As long as we stuck to the blog, providing five free reads a week, everything was fine. However, we’re writers. You know how that goes. Our characters evolved and developed and wanted their stories told, and not at a pace of 1000 words at a time. We began writing stories and novels involving the town and its people, and making plans to publish. Those plans bore fruit when Savanna recently published Her Midnight Stardust Cowboys, the first Talbot’s Peak novel. (I’m reading it on my laptop, and it’s hawt.)

This is the point where I panicked.

Not over the idea of having to sit down and write a novel, daunting though that is to lazy folk like me. It’s those character names. Lighthearted homages to our favorite comics and TV shows are fine on free blogs and fan fiction sites, but once you go pro and money starts changing hands, people take serious notice. People like those who initially created those characters you’re paying homage to, and the corporations that own the copyrights.
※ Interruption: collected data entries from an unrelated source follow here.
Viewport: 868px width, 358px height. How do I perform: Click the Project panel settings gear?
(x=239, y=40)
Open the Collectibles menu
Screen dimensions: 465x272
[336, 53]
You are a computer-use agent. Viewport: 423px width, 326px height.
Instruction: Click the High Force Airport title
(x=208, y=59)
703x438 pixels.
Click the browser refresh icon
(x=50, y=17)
I have to take the blame for a lot of this problem. I read tons of comic books and watched tons of TV in my early years. Most of the iffy names are attached to characters I created. I warned Savanna before she published, so we caught most of the offenders, but we’re still left with having to clean up our act.
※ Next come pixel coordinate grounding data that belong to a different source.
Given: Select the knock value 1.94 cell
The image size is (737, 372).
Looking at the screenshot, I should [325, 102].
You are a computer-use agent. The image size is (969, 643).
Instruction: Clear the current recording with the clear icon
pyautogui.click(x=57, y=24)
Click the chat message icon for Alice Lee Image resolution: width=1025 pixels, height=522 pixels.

Luckily the damage isn’t too extensive. We just need to change a few names. The characters themselves long ago evolved beyond their other-media origins. For instance, Jimmy and Jamie Olsen both started life as redheaded photographers for their respective papers. However, I don’t think Superman’s pal is a wolf shifter, or a repressed homosexual edging his way out of the closet with the loving support of his partner, a randy Latino snake shifter. Since red wolves are native to the southern states, it was easy enough to make Jamie a Cajun boy named Robineau. The other offending characters are undergoing similar identity changes.
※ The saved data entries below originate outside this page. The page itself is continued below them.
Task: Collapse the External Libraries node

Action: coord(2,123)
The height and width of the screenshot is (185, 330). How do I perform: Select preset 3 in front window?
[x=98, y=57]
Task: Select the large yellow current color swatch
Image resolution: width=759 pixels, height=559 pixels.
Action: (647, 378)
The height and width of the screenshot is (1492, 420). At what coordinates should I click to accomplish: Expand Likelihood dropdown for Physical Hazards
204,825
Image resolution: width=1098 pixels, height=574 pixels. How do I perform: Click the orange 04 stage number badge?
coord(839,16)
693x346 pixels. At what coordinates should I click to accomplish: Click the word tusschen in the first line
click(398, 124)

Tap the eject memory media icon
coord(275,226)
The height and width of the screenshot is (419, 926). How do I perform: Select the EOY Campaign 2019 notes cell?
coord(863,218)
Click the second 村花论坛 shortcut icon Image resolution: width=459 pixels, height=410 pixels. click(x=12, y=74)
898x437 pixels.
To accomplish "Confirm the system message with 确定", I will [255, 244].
I thought maybe I was overreacting, foreseeing legal problems where there weren’t any. Last week’s episode of Grimm made me change my mind. The fairy tale bad guy of the week had a bizarre name—Trinket Lipslums or something like that. He’d gone by similar bizarre names in the past, all with the same letters. You know what else those letters spell? Rumplestiltskin. So why not just call him that? It’s a legitimate fairy tale name and in the public domain. Or it would be, if not for ABC/Disney’s show Once Upon a Time, which has Rumplestiltskin as a recurring character. Obviously NBC’s legal department didn’t want any trouble from ABC’s legal department, so they changed the name and only dropped hints about the character’s true identity.

If major networks are pussyfooting around over legal use of a name and characters that may look a wee bit too similar to some company’s trademarked cash cows, then we on the shapeshifter blog would do well to distance our creations from their origins, even though it was all done in innocent fun. Corporate lawyers don’t look at it that way. Especially if our fun starts earning us profits, using someone else’s well-established name.

(Like NBC and ABC have any right to complain. DC Comics/Vertigo shopped its comic book property Fables around Hollywood in hopes of landing a production deal. Fables is about fairy tale beings living in the modern world. Both NBC and ABC turned them down. Then both networks debuted TV shows about fairy tale beings living in the modern world. Things that make you go hmmmm …)

In short, what we did in using those names wasn’t meant as stealing. It was just a joke. That’s fine for free reads on a blog, or fan fiction. Once we go pro with it, though, it starts edging into plagiarism and piracy territory. It’s easier just to change the names and pretend it never happened. Cover the buttsky. Better safe than sorry.

50 Shades of Grey doesn’t count. James changed the names before she published.

And now, back to my own TP story, which involves only original characters. Except for Shere Khan, who’s already had a name change. And Rick, who looks like Brendan Fraser and was named after his character in The Mummy, but nobody will know that unless I tell them. Which I just did. Oops…

Originally posted at TITLE MAGIC

2 comments:

Savanna Kougar said...

Happy reading and writing...

William Kendall said...

Yes, you did just spill the beans on Rick's origins. Too late to take it back now!